White of the Eye (1987)

By Adam Lippe

[The following was written as an overview for the audience for a screening of Donald Cammell’s White of the Eye. It was not intended as an extended analysis, merely some background for a bound-to-be-confused theater of patrons.]


In the late 1980s, as Golan-Globus Productions began to overextend themselves, certain projects fell by the wayside. Golan-Globus, run by Menahem Golan and and Yoram Globus, had attempted to take over the Superman franchise away from Warner Brothers and producers Alexander and Ilya Salkind, and had lured Christopher Reeve back for a fourth film if they agreed to finance one of his pet projects (which became Street Smart).

Narrowly escaping their creditors for years, despite healthy profits from working with Charles Bronson and Chuck Norris (and many ninja films) through the 1980s, Golan-Globus and their distribution arm, Cannon Films always had ambitions of producing artier fare to go along with their exploitation successes.

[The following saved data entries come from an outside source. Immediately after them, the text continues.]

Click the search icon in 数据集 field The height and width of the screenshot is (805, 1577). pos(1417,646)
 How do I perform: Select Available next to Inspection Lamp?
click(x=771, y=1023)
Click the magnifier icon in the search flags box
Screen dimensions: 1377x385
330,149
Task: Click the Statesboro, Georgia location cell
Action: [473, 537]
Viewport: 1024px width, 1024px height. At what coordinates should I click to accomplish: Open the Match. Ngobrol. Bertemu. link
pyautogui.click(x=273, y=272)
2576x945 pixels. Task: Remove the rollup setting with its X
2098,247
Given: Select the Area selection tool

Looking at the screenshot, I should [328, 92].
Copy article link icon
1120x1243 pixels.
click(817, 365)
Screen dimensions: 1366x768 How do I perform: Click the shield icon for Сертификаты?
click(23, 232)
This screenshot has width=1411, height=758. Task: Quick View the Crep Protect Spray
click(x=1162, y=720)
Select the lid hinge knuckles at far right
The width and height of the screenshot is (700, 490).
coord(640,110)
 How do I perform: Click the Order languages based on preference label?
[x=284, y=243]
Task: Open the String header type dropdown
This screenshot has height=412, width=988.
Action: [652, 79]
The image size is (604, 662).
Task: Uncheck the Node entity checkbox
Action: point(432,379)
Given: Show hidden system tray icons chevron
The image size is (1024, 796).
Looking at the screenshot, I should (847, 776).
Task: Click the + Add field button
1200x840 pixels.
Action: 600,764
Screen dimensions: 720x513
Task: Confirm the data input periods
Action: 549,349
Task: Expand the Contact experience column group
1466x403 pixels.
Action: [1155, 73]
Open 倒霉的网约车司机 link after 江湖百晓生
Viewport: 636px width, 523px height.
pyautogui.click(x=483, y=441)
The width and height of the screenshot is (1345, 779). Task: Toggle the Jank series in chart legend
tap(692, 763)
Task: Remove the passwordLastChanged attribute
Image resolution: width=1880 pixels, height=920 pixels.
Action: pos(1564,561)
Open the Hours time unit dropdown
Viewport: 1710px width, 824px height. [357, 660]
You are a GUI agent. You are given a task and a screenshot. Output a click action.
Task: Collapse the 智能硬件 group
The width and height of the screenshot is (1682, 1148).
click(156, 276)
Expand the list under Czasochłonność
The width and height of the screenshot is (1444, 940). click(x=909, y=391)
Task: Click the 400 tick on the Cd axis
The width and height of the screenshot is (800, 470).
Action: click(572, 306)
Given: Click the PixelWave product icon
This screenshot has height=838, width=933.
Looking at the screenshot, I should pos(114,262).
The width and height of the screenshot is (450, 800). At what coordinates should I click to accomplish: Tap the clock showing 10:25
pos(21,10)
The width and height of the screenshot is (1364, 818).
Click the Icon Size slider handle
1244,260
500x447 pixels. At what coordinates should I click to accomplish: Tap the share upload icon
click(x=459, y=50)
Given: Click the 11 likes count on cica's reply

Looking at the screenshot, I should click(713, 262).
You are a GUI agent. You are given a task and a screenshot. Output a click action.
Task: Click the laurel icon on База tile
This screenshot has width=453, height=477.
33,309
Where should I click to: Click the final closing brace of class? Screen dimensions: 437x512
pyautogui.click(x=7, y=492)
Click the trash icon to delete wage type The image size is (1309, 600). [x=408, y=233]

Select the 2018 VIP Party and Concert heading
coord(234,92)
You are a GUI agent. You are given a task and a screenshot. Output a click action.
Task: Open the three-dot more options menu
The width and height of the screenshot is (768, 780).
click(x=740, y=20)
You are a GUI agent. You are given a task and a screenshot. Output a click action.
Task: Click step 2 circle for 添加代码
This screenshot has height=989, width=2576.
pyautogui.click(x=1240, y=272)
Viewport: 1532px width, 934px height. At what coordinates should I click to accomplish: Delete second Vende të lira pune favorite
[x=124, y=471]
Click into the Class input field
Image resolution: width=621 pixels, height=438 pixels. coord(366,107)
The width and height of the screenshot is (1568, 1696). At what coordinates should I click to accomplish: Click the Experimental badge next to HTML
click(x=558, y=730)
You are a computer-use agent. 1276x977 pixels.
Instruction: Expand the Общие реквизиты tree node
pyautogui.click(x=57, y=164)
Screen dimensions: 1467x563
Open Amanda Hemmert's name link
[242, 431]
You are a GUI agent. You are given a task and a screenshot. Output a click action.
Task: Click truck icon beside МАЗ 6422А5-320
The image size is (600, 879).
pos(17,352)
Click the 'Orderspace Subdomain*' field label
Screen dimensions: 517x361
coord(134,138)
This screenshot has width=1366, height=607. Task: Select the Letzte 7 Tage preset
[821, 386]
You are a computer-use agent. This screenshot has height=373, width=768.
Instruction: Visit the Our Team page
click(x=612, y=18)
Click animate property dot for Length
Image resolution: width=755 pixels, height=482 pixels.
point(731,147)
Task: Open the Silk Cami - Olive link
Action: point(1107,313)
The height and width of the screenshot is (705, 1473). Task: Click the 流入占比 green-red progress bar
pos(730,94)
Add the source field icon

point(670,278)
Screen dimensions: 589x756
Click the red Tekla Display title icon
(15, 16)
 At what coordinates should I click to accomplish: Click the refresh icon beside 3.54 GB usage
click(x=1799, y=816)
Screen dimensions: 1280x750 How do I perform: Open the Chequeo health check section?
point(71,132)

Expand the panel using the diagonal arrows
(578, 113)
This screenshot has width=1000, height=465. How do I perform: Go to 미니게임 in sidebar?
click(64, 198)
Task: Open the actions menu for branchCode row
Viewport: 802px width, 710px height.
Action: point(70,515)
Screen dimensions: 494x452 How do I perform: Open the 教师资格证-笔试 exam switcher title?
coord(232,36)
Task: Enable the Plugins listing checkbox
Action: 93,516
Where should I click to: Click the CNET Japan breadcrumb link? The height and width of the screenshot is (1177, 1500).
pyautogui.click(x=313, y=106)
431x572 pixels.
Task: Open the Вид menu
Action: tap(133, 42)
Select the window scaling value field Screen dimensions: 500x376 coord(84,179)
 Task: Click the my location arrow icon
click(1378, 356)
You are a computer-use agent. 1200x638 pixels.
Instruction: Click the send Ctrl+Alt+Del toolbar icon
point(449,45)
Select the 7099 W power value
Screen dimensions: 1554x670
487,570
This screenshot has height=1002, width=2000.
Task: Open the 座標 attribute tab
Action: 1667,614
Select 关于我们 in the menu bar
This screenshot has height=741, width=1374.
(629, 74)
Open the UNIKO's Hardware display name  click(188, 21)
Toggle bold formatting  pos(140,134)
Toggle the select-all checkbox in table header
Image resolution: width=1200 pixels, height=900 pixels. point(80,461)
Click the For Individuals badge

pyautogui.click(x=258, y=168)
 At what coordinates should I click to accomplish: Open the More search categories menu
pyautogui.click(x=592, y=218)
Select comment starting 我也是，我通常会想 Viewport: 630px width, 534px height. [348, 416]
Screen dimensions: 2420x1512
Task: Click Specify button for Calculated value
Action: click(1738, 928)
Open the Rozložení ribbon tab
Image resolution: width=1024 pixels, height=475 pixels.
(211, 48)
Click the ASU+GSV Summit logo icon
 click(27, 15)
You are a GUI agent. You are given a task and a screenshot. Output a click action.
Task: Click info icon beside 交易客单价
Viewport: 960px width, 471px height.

In 1987, as Superman IV: The Quest for Peace was in production, the bottom fell out, and Golan-Globus cut the sequel’s budget from $36 million to $17 million. At the same time, they had some other respectable titles ready to come out, like Norman Mailer’s Tough Guys Don’t Dance and Donald Cammell’s White of the Eye.

Neither film made much of a dent (though Mailer’s film has maintained a cult following based on its pure ineptitude), but at least Cammell finally got to make a film with the least interference he had experienced. Previously known as both a painter and the director of Performance, an avant-garde British gangster film from 1970, that featured Mick Jagger and others engaging in graphic sexual experimentation and psychedelic drugs and imagery, and the studio-controlled Demon Seed with Julie Christie, Cammell, along with his wife China Kong, were allowed to make White of the Eye as long as they kept the budget low.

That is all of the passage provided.